▶ _Task to carry out_:
A line qualifies if it holds the string "button". Copy every qualifying line from the records.

▶ _Records to process_:

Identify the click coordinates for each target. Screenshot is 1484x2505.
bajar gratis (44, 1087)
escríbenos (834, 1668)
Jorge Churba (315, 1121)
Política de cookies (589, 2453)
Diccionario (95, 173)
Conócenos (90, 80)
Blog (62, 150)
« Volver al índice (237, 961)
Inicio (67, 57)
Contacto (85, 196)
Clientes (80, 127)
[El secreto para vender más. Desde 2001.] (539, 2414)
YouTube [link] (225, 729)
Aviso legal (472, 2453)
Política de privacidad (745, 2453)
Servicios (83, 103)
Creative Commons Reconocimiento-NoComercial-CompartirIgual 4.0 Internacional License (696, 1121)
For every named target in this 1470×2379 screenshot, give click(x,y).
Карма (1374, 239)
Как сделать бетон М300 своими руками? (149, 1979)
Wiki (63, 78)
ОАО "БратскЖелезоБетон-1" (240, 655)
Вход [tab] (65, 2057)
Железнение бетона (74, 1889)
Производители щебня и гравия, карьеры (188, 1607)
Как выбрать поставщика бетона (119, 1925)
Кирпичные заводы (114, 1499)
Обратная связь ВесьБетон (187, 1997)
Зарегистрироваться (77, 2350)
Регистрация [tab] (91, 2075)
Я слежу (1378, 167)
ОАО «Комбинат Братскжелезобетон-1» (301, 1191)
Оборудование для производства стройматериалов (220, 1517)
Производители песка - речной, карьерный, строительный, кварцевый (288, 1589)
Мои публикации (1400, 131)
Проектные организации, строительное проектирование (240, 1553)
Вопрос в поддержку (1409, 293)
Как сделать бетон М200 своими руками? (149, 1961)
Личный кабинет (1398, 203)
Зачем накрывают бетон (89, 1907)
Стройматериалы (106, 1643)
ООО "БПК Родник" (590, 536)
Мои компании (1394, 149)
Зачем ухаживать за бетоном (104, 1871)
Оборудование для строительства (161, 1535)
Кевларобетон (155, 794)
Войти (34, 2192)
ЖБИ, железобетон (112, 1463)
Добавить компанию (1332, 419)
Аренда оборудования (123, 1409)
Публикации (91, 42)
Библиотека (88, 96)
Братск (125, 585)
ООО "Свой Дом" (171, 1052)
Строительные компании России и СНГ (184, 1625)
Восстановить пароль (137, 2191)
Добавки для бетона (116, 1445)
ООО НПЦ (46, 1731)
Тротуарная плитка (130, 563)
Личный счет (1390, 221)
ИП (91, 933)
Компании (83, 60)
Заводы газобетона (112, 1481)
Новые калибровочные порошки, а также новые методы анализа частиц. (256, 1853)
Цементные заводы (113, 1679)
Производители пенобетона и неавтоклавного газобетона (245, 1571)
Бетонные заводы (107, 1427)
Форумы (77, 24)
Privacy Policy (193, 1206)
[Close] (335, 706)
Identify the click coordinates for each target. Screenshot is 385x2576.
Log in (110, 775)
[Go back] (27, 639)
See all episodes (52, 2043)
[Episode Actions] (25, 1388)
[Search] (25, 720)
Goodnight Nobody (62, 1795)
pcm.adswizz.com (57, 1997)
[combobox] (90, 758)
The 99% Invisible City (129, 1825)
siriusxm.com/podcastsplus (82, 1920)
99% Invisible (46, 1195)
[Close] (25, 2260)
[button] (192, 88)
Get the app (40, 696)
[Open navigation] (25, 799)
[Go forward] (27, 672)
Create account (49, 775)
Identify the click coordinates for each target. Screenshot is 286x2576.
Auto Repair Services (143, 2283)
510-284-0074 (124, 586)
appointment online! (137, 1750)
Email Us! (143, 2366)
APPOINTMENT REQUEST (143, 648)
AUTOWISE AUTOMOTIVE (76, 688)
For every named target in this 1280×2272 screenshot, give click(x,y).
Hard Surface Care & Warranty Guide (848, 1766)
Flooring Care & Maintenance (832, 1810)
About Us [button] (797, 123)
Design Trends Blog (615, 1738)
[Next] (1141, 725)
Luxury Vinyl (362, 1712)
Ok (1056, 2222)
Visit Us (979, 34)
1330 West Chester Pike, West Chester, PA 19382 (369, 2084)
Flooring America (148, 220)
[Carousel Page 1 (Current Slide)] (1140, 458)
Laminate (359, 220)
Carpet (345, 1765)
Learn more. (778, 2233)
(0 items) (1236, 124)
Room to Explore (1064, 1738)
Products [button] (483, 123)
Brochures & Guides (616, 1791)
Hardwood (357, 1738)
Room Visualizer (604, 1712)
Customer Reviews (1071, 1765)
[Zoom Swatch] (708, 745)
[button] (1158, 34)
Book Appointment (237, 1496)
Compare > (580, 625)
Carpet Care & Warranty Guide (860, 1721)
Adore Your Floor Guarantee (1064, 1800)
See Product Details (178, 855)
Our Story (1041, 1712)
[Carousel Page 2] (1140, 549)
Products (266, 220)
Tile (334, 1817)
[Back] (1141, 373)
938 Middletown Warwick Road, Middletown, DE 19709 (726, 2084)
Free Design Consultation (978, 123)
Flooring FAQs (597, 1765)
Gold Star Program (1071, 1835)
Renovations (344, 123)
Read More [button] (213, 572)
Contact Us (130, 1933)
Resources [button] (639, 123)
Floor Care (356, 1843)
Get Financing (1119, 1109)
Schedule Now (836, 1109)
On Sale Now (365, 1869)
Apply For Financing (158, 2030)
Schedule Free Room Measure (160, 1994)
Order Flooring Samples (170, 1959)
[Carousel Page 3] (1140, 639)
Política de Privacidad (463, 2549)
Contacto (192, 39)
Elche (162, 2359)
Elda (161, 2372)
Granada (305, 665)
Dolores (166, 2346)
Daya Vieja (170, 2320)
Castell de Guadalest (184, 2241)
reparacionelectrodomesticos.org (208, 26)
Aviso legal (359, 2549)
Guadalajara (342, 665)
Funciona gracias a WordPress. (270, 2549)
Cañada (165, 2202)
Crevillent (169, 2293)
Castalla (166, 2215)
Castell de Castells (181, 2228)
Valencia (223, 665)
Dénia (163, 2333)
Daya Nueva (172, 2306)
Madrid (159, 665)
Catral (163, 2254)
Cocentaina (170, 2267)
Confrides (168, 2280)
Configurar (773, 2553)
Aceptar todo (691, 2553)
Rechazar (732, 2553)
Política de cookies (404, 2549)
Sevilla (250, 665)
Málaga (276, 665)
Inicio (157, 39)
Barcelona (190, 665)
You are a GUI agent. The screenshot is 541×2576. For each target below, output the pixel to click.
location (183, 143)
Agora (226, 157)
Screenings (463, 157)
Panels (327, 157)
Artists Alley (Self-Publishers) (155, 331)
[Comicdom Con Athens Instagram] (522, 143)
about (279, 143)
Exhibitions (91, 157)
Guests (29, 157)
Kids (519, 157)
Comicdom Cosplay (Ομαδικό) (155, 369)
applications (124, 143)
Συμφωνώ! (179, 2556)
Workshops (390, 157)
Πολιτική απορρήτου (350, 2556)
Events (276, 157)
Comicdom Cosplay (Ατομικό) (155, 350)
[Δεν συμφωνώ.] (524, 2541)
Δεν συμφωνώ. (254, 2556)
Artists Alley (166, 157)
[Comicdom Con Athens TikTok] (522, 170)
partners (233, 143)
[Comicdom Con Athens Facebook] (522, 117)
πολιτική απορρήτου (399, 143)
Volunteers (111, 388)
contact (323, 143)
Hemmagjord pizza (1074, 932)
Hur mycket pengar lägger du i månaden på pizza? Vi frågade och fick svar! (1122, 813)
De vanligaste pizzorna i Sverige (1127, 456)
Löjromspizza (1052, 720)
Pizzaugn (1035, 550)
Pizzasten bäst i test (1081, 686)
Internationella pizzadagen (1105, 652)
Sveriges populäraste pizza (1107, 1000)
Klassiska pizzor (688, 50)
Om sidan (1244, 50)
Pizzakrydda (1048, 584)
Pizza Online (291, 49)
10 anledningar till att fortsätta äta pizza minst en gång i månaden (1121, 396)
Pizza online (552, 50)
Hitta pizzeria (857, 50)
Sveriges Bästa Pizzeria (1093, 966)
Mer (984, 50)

▶ _Solution_:
[button] (192, 88)
About Us [button] (797, 123)
Products [button] (483, 123)
[button] (1158, 34)
Read More [button] (213, 572)
Resources [button] (639, 123)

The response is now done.